The educator supports children’s growing independence in self-care. They help children to understand and build habits which promote their:

  • health (including food and drink, physical activity and rest, and screen time)
  • hygiene (including toileting, handwashing and oral hygiene)
  • safety (including sun and road safety).

Promoting Self-care can improve children’s knowledge, attitudes, and some self-care habits. This includes toothbrushing, handwashing and physical activity.
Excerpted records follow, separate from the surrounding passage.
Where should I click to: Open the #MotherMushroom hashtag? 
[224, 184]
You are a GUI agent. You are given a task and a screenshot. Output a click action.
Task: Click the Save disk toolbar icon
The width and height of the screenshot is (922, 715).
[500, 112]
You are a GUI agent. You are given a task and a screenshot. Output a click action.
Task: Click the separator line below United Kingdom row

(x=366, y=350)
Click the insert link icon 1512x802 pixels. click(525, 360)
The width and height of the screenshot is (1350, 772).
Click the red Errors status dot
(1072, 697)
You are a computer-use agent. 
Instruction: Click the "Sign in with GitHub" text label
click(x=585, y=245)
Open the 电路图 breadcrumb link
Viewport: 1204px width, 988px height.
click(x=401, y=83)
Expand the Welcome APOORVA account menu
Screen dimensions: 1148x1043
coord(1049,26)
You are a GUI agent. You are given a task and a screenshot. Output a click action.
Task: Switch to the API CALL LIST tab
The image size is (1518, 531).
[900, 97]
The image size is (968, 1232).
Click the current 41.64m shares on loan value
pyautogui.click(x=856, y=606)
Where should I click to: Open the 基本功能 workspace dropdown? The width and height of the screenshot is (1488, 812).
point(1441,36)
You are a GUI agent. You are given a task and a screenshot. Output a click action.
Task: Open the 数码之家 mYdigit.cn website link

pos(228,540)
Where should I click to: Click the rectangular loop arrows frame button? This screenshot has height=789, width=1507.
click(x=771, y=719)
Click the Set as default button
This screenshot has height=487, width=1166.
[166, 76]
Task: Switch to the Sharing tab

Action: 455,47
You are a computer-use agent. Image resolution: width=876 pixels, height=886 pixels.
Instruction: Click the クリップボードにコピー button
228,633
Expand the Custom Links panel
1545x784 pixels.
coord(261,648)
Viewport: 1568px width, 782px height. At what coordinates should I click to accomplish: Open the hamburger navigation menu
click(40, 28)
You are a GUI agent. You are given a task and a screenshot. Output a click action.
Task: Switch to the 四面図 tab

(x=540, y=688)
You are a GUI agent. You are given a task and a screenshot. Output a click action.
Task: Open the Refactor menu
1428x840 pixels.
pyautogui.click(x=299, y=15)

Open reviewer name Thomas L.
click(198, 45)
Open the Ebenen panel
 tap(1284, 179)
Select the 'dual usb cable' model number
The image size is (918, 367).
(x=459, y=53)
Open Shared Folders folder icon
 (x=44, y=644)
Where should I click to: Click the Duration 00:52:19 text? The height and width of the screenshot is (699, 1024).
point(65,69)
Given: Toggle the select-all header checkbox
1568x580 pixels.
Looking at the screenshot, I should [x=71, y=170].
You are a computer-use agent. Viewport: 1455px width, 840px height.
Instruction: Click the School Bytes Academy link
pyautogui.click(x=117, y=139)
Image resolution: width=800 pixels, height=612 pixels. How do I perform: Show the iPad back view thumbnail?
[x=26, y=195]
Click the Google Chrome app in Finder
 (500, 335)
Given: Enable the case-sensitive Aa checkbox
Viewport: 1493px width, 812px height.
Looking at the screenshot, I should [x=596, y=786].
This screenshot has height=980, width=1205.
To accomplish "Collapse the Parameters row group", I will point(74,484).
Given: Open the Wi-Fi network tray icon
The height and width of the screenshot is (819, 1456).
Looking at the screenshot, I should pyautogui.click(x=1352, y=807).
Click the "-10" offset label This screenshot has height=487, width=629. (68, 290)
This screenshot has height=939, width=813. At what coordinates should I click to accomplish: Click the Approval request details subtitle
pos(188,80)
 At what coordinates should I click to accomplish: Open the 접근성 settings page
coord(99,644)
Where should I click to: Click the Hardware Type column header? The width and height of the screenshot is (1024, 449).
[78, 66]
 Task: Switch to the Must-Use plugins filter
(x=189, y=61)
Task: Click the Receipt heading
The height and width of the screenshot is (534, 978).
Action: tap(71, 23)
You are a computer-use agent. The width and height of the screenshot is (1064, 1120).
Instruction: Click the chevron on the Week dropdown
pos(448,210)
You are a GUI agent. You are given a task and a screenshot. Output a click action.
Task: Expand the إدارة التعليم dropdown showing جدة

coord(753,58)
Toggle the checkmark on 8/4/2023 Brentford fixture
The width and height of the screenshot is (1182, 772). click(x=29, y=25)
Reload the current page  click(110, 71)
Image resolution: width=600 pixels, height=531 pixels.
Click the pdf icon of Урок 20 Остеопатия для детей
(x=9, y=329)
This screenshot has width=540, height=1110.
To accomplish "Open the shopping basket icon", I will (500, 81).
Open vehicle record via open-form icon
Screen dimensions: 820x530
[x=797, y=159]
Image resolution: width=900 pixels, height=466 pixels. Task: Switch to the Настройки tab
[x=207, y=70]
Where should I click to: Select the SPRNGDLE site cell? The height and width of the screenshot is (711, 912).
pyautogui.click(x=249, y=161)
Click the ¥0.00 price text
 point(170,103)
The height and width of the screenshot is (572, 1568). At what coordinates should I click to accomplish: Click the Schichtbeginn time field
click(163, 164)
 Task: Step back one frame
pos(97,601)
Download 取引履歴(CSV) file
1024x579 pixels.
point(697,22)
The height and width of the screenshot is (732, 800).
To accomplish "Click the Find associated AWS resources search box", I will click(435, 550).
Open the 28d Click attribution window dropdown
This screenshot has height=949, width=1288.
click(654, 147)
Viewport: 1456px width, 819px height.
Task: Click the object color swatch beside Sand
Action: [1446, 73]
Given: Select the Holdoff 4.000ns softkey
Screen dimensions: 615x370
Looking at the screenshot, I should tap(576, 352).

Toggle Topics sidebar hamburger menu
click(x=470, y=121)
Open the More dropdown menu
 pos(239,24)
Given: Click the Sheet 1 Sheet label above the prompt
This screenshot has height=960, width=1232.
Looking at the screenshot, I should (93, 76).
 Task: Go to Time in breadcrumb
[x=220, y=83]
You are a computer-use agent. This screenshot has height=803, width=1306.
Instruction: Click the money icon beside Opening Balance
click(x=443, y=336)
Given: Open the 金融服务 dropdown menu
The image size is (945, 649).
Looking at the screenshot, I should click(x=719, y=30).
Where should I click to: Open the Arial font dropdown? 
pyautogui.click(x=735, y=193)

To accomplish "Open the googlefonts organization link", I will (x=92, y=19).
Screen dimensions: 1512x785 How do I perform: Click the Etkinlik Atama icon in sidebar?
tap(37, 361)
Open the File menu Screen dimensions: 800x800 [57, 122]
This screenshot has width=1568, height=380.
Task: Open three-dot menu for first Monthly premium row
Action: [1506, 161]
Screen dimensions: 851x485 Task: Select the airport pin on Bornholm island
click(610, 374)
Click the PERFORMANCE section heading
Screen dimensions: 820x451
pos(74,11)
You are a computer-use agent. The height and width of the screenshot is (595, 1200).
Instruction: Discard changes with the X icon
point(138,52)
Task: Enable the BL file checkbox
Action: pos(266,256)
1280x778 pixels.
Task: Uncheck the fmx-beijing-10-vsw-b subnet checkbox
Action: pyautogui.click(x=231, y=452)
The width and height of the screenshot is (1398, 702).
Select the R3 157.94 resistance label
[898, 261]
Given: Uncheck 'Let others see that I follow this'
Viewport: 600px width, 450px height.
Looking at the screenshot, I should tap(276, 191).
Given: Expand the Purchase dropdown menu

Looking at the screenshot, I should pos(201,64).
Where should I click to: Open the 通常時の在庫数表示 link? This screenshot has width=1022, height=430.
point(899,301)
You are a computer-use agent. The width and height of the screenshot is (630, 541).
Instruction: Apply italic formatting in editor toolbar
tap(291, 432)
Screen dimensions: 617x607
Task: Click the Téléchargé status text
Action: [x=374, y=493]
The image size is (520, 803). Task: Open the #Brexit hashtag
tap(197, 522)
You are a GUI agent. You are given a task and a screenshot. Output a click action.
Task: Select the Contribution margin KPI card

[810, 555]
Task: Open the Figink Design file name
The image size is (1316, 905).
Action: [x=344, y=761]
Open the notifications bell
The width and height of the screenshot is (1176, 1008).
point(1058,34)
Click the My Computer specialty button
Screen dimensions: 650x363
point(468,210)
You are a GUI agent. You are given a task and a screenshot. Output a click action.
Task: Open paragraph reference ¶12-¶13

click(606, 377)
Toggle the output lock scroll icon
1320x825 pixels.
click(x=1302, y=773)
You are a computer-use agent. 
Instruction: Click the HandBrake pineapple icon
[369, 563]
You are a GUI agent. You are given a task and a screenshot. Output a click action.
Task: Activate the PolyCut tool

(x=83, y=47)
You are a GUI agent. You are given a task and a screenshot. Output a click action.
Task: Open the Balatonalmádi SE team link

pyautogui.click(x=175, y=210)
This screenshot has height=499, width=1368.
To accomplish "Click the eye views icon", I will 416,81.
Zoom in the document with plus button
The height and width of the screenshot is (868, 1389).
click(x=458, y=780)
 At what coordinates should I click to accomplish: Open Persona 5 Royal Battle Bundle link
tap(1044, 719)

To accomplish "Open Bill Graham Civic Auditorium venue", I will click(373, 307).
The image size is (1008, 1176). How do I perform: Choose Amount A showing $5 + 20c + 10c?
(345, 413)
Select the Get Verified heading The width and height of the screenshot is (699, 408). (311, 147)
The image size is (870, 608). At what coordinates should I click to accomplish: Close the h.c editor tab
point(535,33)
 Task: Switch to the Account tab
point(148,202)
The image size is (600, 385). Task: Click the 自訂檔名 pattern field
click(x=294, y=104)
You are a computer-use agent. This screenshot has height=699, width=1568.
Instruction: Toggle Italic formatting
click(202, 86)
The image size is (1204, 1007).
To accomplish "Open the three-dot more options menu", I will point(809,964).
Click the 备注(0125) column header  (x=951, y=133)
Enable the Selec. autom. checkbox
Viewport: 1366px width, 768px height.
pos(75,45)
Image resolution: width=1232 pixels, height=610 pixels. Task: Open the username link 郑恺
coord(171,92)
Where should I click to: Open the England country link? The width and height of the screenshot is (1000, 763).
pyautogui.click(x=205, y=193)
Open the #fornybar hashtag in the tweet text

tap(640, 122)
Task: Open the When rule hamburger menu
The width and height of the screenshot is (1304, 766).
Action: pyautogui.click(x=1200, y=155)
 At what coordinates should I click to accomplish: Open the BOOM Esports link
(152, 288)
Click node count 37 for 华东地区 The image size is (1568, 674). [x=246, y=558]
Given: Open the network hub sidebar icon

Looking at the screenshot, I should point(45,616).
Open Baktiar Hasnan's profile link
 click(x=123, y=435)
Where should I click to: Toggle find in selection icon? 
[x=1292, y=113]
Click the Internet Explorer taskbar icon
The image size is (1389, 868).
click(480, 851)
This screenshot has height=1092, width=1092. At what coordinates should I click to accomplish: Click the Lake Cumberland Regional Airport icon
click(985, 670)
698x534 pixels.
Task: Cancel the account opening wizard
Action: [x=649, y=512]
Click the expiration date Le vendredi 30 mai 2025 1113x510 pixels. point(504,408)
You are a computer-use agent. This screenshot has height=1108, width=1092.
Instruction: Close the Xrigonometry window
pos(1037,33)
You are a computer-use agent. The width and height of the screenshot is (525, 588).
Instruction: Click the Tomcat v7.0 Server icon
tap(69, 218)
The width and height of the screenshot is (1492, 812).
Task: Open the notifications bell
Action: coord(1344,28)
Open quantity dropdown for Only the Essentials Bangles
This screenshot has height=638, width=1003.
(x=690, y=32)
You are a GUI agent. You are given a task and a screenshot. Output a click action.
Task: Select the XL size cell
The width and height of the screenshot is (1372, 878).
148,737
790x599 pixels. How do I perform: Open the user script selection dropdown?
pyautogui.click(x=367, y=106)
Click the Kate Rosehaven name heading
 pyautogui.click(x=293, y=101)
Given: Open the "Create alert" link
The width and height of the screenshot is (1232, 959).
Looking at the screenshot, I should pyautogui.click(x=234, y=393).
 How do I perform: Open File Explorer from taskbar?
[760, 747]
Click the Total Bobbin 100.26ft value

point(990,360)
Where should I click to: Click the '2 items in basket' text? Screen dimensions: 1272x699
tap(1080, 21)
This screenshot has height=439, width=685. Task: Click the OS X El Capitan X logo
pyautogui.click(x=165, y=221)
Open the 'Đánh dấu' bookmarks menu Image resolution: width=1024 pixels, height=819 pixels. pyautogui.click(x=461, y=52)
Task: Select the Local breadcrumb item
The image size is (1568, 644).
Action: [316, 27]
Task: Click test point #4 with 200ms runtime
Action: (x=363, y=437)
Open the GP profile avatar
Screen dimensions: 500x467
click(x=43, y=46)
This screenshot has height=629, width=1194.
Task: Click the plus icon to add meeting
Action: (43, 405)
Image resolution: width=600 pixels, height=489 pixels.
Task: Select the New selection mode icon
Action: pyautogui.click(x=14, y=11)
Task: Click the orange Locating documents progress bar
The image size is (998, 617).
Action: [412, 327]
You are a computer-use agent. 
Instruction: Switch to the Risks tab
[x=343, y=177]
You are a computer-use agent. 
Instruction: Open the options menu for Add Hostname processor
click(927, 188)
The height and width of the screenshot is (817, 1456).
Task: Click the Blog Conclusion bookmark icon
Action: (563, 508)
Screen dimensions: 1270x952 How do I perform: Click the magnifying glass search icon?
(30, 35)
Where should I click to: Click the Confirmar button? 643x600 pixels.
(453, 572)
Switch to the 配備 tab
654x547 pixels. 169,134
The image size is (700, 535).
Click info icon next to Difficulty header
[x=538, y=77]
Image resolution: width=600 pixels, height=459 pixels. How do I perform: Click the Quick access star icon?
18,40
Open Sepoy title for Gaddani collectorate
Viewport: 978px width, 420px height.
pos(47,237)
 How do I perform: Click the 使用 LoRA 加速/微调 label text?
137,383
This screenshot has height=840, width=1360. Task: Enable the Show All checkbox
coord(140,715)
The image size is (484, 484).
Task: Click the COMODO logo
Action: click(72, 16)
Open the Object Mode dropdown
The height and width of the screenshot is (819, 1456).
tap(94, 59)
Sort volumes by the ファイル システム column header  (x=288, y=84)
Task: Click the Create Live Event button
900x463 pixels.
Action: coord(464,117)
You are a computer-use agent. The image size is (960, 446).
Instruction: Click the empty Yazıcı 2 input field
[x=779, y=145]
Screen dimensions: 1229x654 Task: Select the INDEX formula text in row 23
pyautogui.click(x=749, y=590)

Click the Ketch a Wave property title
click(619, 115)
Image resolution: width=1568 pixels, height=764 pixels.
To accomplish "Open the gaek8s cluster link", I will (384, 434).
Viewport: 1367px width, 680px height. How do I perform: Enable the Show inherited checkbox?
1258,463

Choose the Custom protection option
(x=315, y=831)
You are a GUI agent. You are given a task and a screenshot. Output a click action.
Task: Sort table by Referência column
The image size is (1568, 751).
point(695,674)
Based on the evidence, this approach may be more effective when educators:

  • encourage children to practise self-care habits regularly, consistently and as part of everyday routines
  • involve parents and staff from the wider team (e.g. kitchen staff) to ensure a consistent approach
  • motivate children using creative methods (such as role play, active play, music, puppets and stories)
  • demonstrate and break tasks down into steps that children can follow
  • ensure that resources and facilities (e.g. soap dispensers, paper towels) are accessible.

Promoting self-care is an important part of everyday practice in early years settings. However, children’s long-term outcomes in this area can be influenced by various factors. This is why it is important that educators continue to closely monitor children’s self-care and their wellbeing.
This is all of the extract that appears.